Every line in the data below from the one containing "760x467 pixels." down to the one containing "Click the filter", both included, must be retyped exactly; no other line is to appear.

━━━ RECORD EXCERPTS ━━━

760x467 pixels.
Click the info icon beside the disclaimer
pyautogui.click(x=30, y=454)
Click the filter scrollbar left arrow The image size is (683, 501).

━━━
━━━ RECORD EXCERPTS ━━━

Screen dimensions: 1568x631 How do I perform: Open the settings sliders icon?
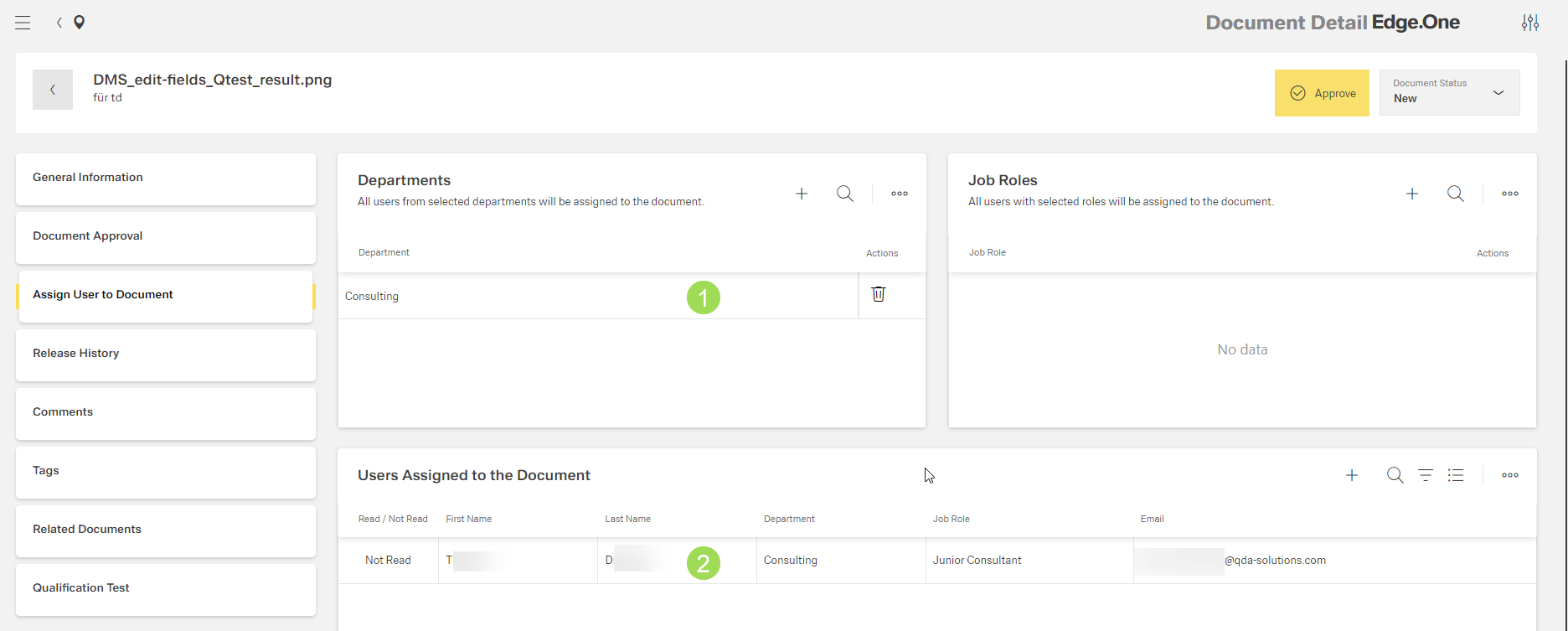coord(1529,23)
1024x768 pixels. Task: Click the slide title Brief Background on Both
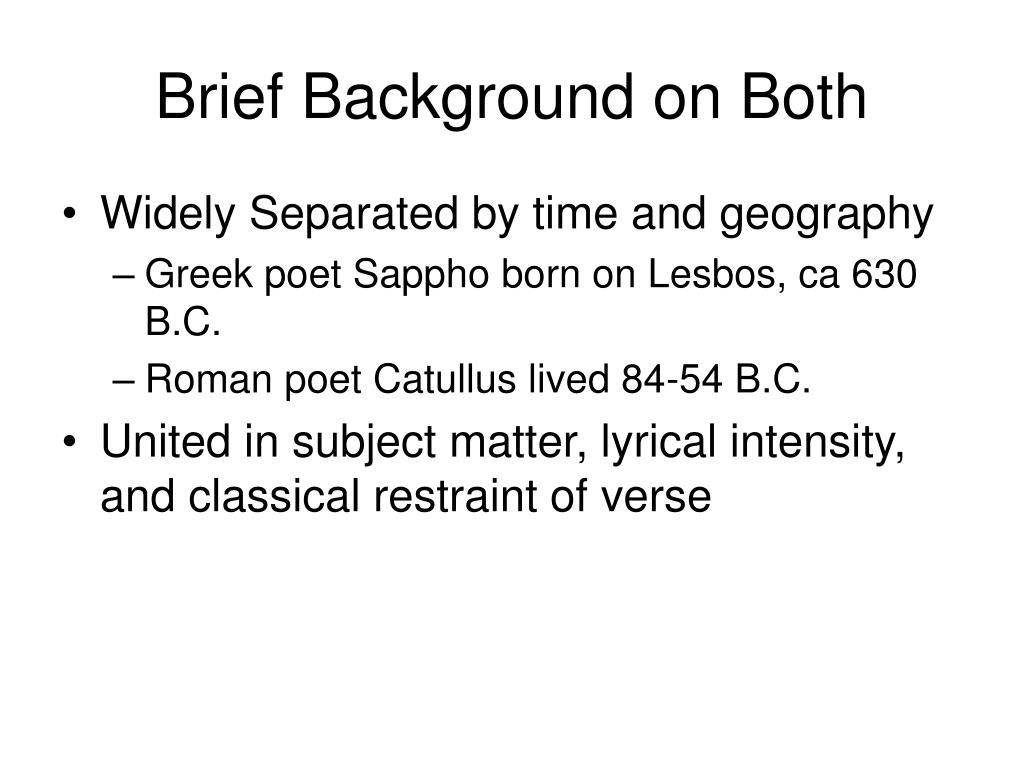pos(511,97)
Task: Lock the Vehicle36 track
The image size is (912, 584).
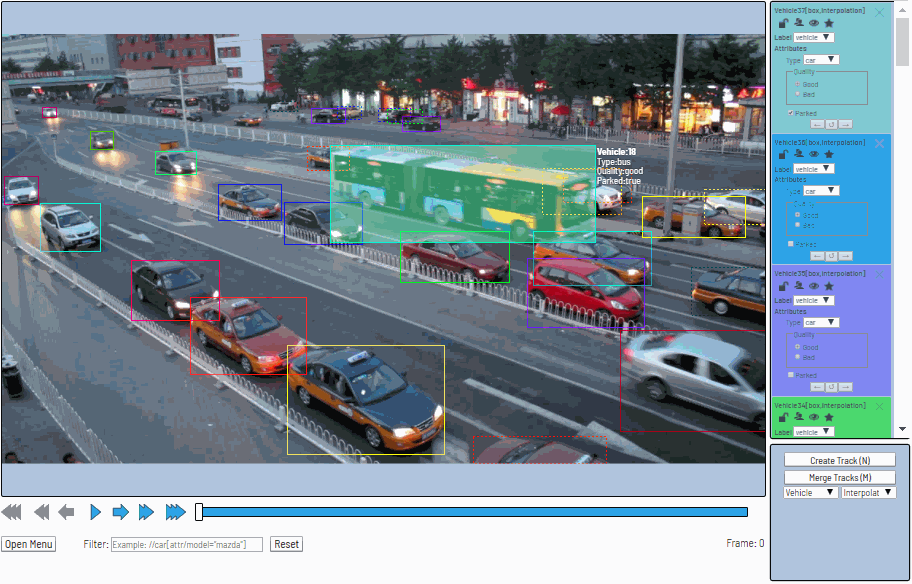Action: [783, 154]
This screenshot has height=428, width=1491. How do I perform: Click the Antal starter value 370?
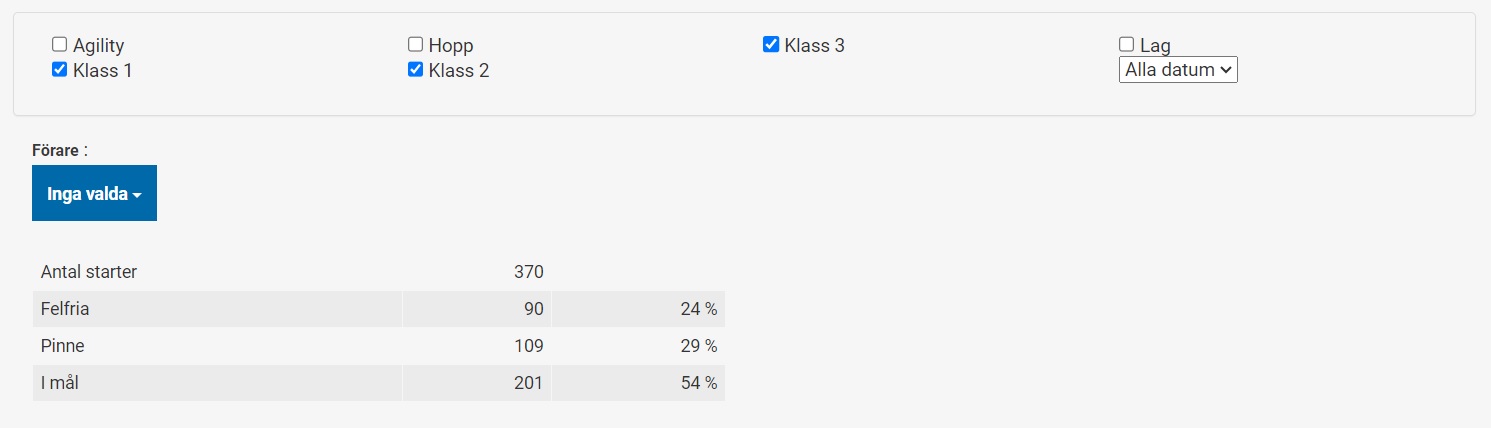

━━━

> COMPLETED TASK:
760x467 pixels.
Click the info icon beside the disclaimer
pyautogui.click(x=30, y=454)
Click the filter scrollbar left arrow The image size is (683, 501).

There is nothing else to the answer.